▶ _Exercise instructions_
Please repeat, exactly as they stand, the line containing "The image size is (1110, 624)." and the lines after it through the final line of the listing below, minus pictures.
------ Information shown ------
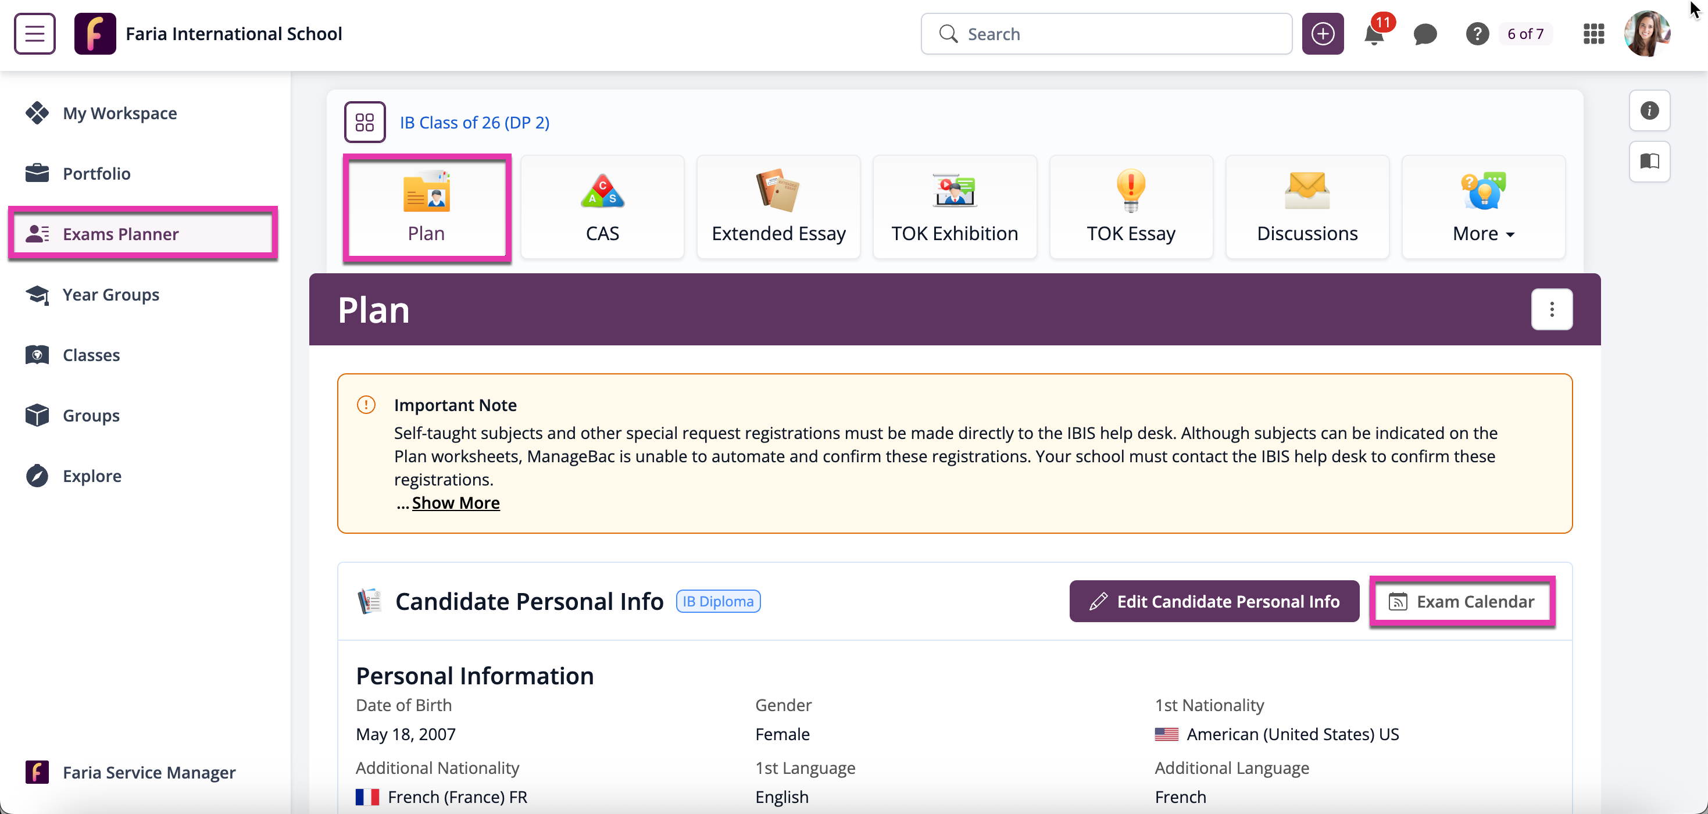Expand note with Show More
This screenshot has height=814, width=1708.
456,503
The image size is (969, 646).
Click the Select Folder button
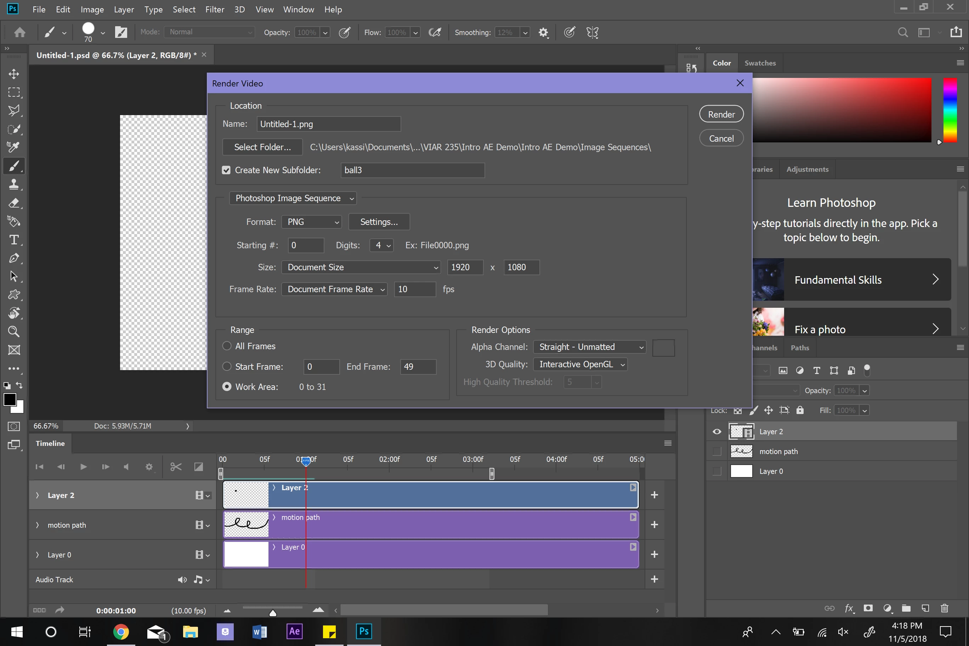(262, 147)
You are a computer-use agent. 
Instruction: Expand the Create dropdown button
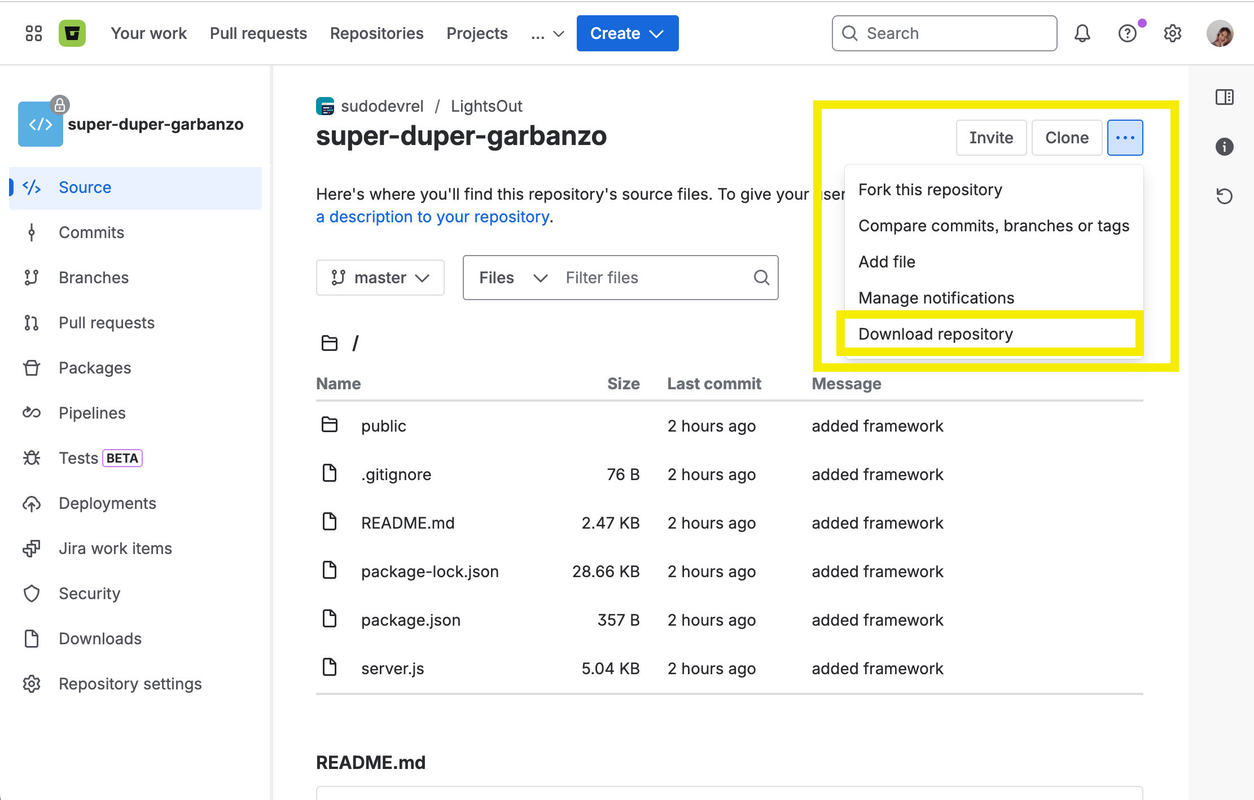tap(627, 33)
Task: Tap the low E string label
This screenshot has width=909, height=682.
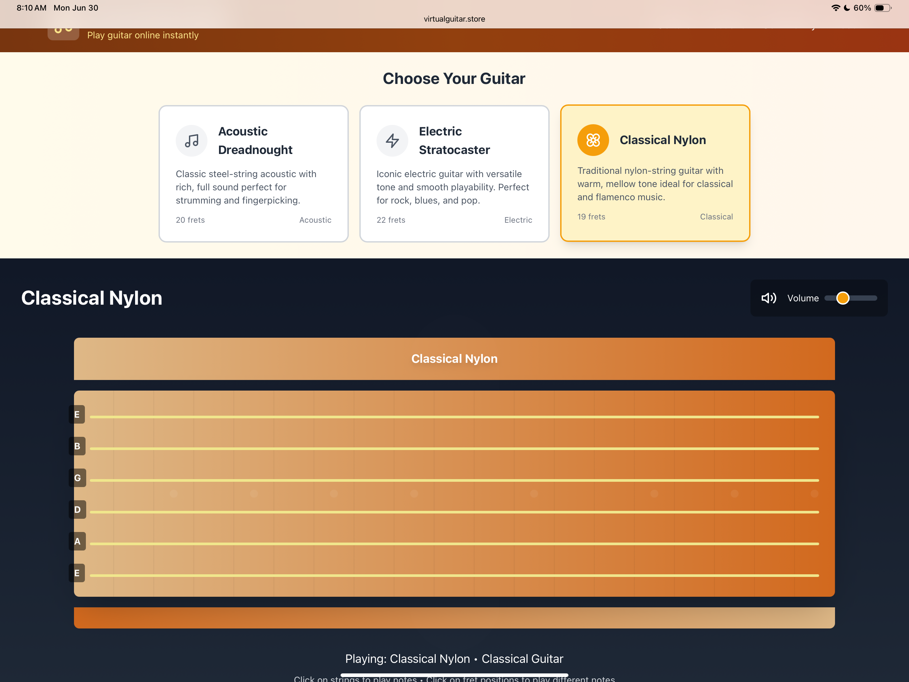Action: click(77, 573)
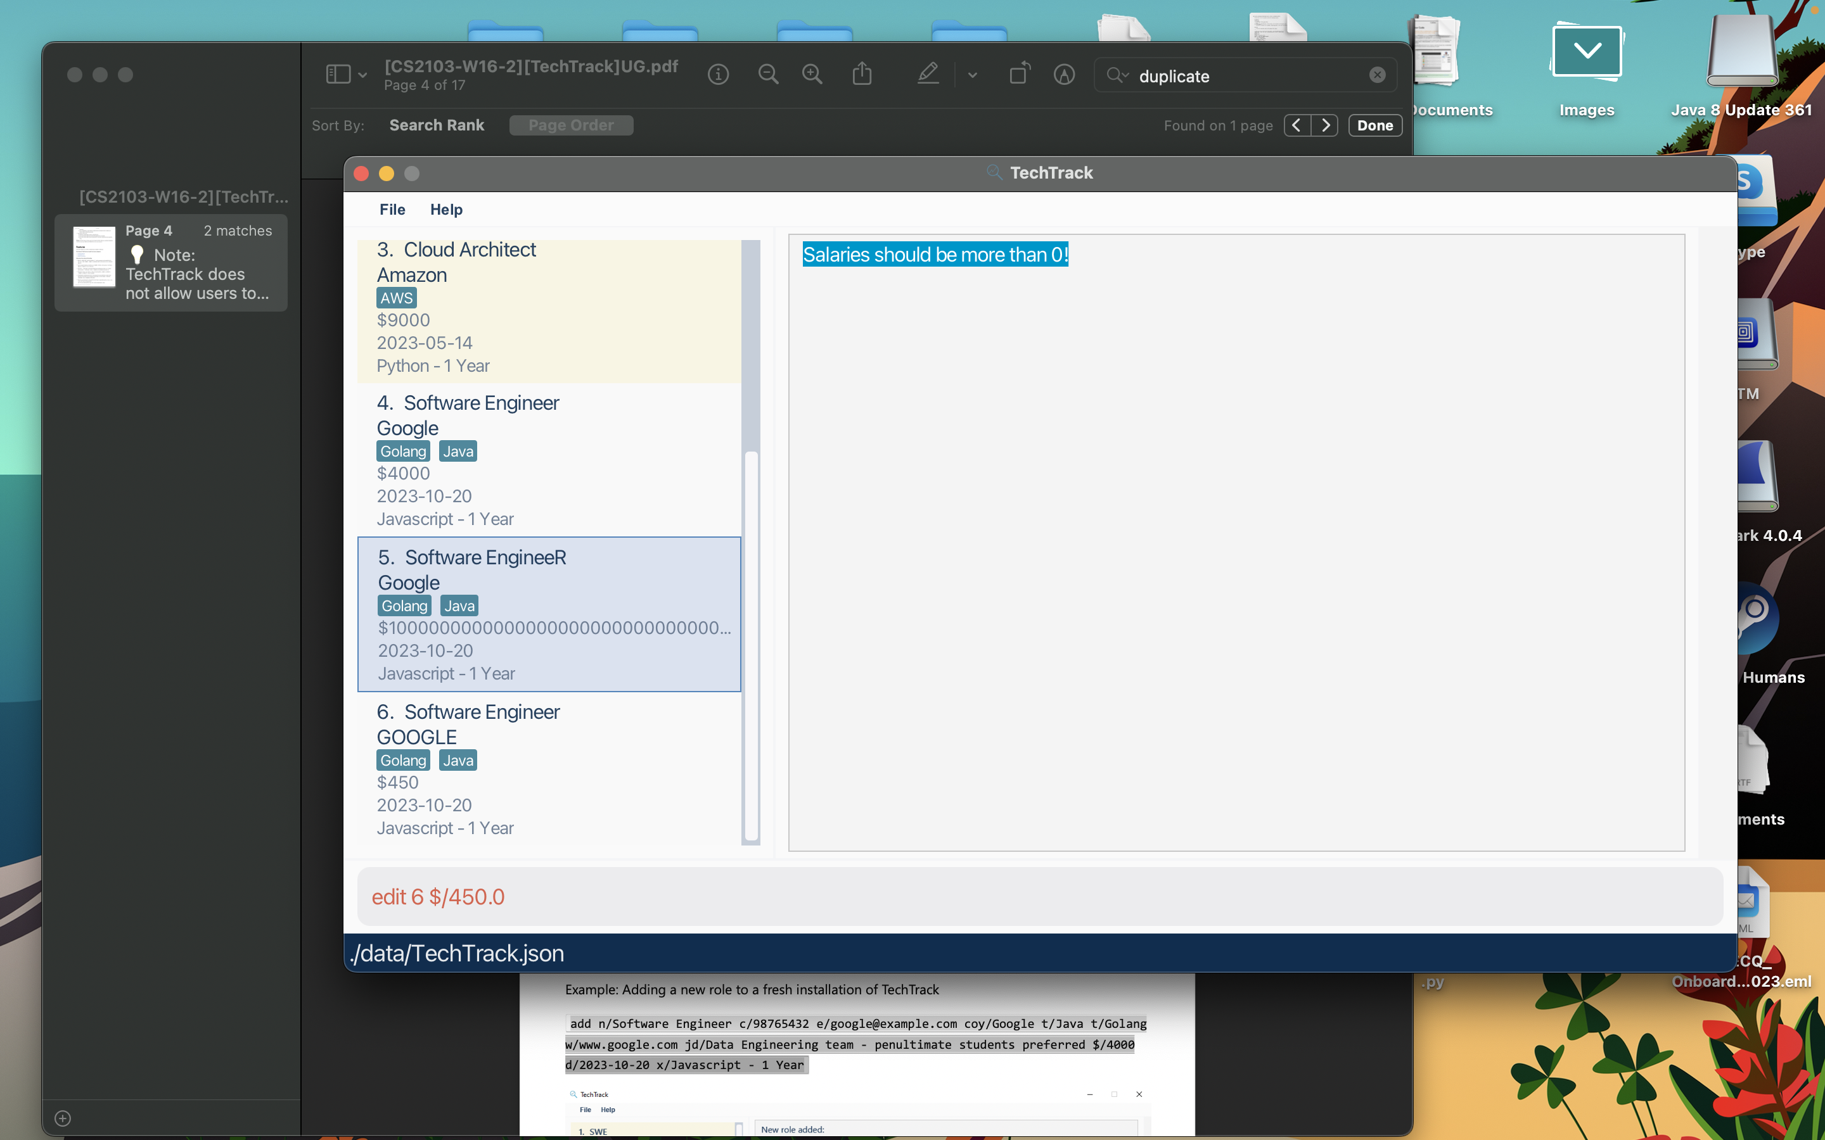Click the command input field
Screen dimensions: 1825x1140
point(1039,896)
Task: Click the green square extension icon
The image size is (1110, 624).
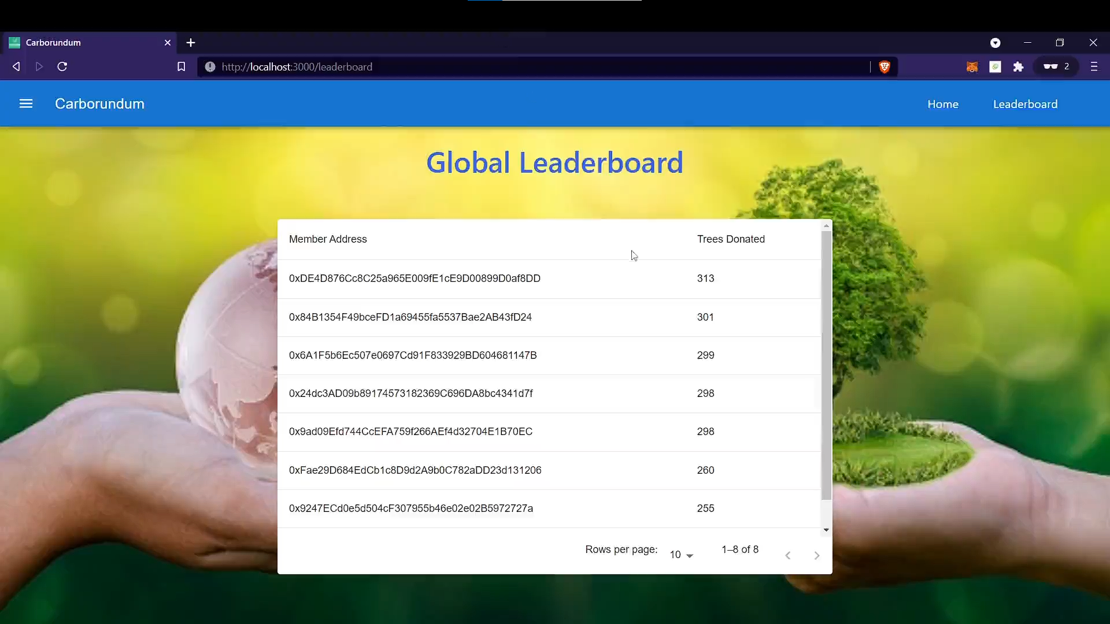Action: coord(995,67)
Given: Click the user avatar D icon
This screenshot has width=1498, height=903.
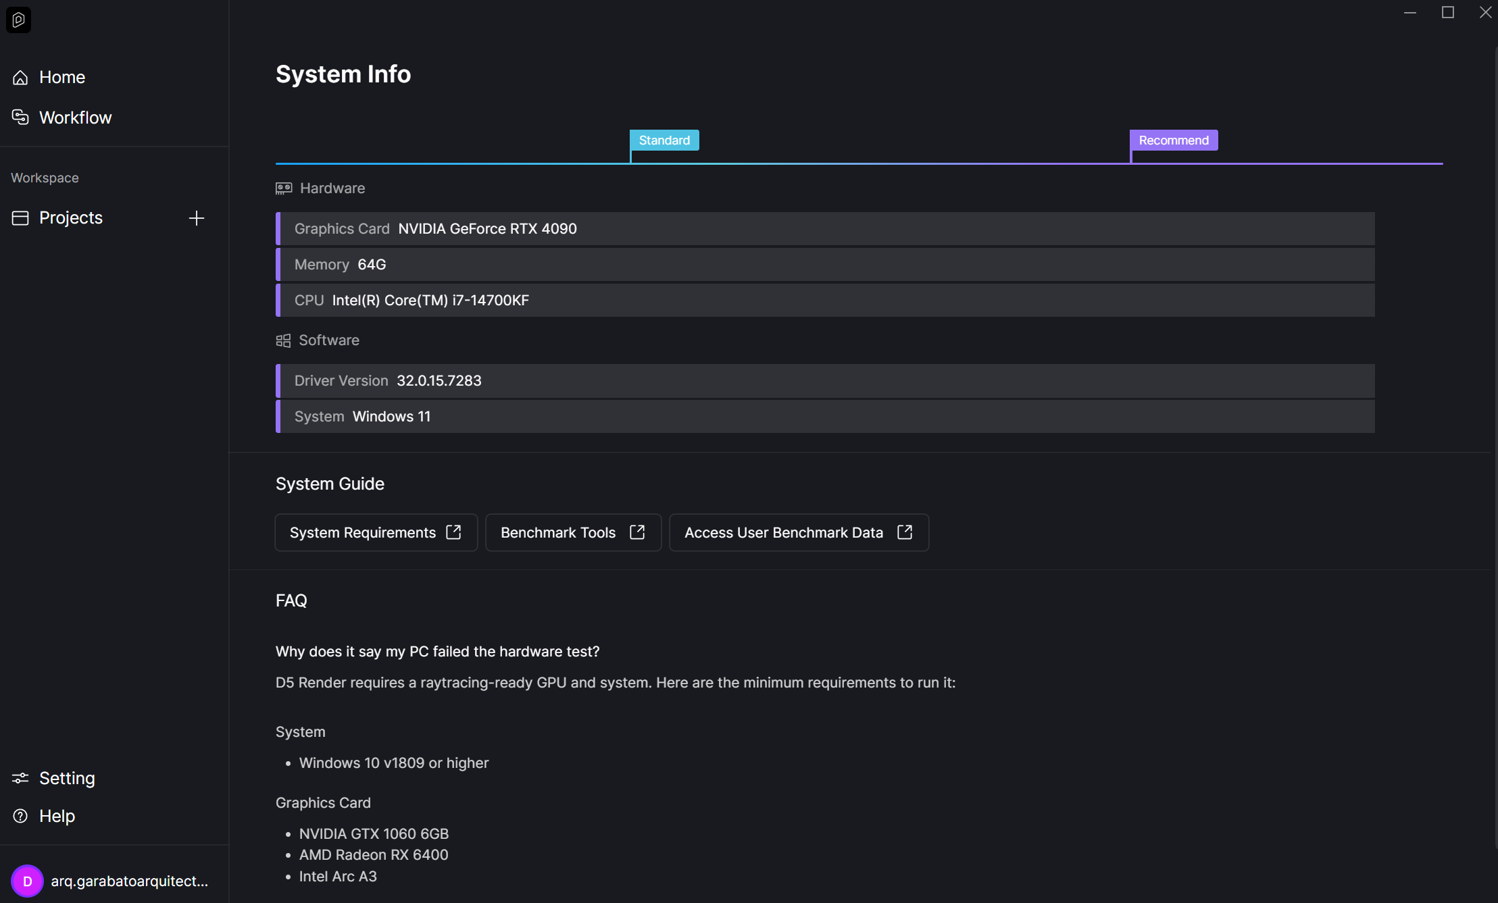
------
▶ _Solution to the exercise_
The image size is (1110, 624).
Action: coord(995,67)
Given: Click the user avatar D icon
This screenshot has width=1498, height=903.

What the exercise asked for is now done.